The nominee for the Navy’s top uniformed post promised to “quickly and firmly” deal with any leadership failures among his service’s special operations forces in the wake of a series of embarrassing scandals for the elite sailors.
Tapped to take over as the next chief of naval operations, Vice Adm. Michael Gilday told members of the Senate Armed Services Committee on Wednesday that investigations into alleged misbehavior by those service members are still ongoing and he was anxious to review the findings.
“Ethics is a particularly important point for me and that begins at the top of my leadership and extends through all of the flag officers as well as our commanders, right down through the chief petty officers, who I consider a critical link to ensure that every day we go to work, we bring our values with us," he said.
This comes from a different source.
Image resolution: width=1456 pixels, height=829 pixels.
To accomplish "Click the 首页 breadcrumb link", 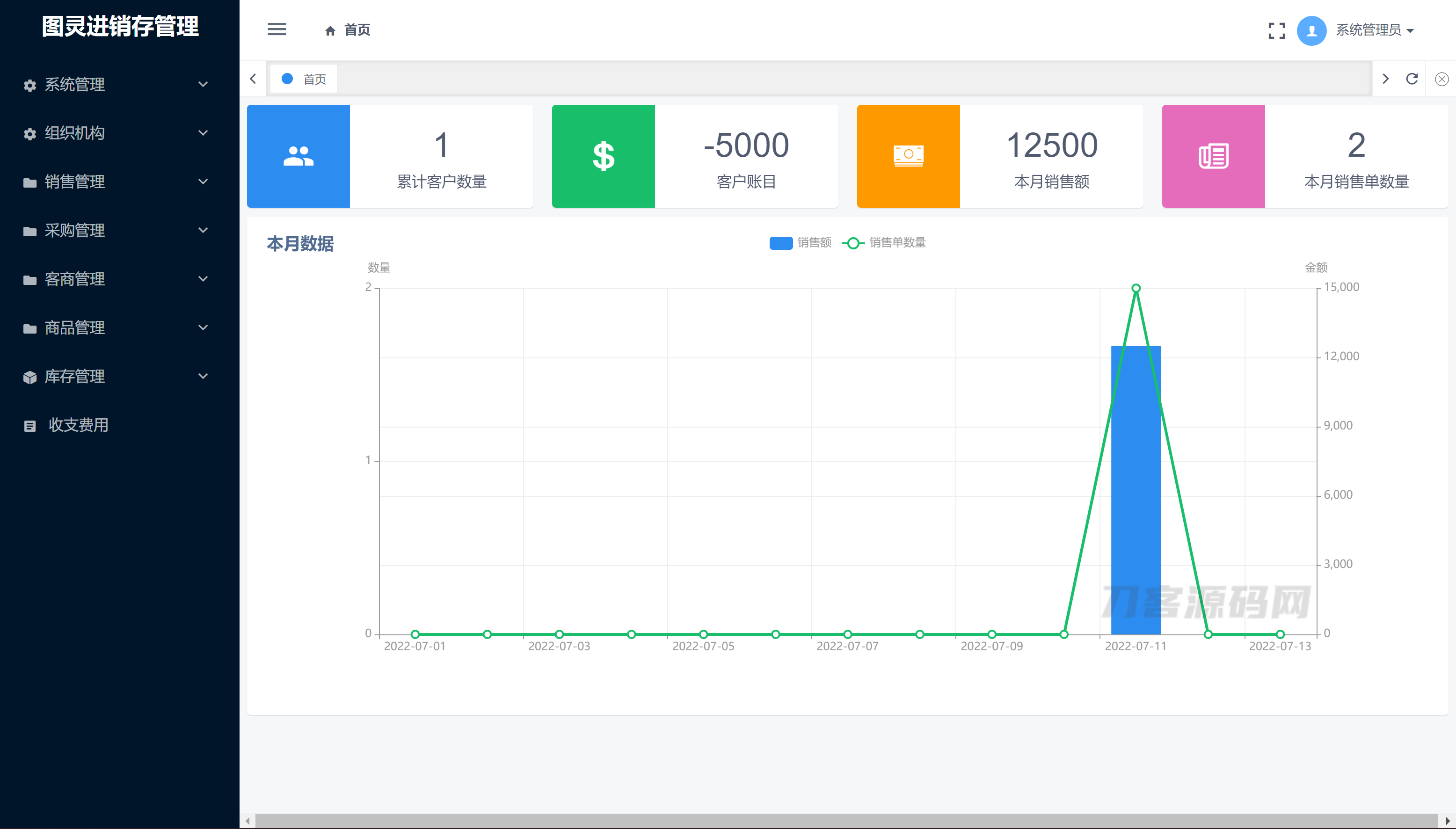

"It is especially important in combat that those values be maintained.”
Crimes and suicides among spec ops troops set off alarms for Congress, which ordered a Pentagon review of what's happening to the force.
Last week, Special Operations Command officials in Iraq booted a SEAL platoon from there after accusations surfaced involving drinking, fraternization and sexual assault among its members. Days later, a member of SEAL Team 6 was charged with soliciting nude photos of women while impersonating other people.
The reports come between two high-profile trials of other Navy SEALs.
Earlier in July, Special Warfare Operator Chief Edward Gallagher was found not guilty in connection with the stabbing death of an Iraqi detainee but witnesses detailed a cowboy culture of deployed service members, punctuated by boozing on the battlefield and mugging for photos with the dead prisoner of war.
Special Operations Chief Tony DeDolph also goes on trial next week in connection with the hazing death of a Green Beret two years ago.
Despite the flood of negative news, Navy officials have publicly stated they do not see cultural problems eroding the sea service’s community of special operatorrs.
Under questioning from lawmakers, however, Gilday promised a closer look at that concern.
“I’m committed to the idea that we need people with dignity and respect,” he told senators. “Physical violence, sexual assault have no place in the Navy.”
Investigators are probing an Independence Day party in Iraq that allegedly went sideways.
Gilday, who has previously served as the head of U.S. Fleet Cyber Command and 10th Fleet commander, was thrust into the path for the top Navy job after the sudden retirement of Adm. Bill Moran.
He had been confirmed for the chief of naval operations post before details emerged of a continuing professional relationship with a former public affairs officer embroiled in a sexual harassment scandal.
Despite that unexpected leadership shake-up, senators spoke highly of Gilday’s experience and said they expected an easy confirmation for him.
“It has never been more important that our Navy have principled leaders who promote respect throughout the ranks, and adhere to a moral code that can serve as an example to all our sailors and Marines,” said committee ranking member Sen. Jack Reed, D-R.I. “We all expect and demand that you will be that leader.”
The timing of that confirmation may be complicated, however. Senate officials were hoping to speed a final vote on Gilday’s promotion through their chamber this week, ahead of the scheduled extended summer break.
If that action doesn’t take place in the next few days, a final confirmation vote won’t occur until early September, when lawmakers return to legislative business after work in their home districts.